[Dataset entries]
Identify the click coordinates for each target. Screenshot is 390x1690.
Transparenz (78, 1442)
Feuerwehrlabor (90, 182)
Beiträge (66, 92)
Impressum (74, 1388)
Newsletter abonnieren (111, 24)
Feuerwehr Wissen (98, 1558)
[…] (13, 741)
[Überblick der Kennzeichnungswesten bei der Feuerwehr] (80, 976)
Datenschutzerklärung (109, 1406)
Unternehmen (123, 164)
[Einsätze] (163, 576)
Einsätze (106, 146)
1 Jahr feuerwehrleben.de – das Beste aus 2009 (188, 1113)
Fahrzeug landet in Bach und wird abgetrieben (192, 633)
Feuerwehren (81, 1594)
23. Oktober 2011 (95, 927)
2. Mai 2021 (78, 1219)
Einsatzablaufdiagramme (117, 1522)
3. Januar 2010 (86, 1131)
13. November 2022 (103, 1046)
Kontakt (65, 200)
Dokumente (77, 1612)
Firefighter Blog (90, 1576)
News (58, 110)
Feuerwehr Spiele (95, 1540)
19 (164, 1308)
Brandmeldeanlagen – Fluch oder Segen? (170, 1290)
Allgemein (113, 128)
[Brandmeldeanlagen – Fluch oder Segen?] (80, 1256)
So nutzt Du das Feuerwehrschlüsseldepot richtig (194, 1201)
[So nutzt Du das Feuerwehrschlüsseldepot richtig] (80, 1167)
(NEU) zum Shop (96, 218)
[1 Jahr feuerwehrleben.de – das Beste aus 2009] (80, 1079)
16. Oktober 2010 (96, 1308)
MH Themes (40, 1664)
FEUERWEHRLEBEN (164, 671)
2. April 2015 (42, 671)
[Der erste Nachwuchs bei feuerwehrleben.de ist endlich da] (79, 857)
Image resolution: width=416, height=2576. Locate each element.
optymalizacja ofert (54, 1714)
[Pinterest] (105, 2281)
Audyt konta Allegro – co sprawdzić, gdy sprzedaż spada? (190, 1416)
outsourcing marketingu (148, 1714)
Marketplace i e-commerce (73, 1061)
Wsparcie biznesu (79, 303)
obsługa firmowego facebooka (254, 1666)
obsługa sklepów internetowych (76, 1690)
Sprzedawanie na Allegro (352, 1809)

▶ **WHAT THE TASK REQUIRES**
Your answer should hold every line of the entries that contains the string "nutzt".

▶ **WRITTEN RESPONSE**
So nutzt Du das Feuerwehrschlüsseldepot richtig (194, 1201)
[So nutzt Du das Feuerwehrschlüsseldepot richtig] (80, 1167)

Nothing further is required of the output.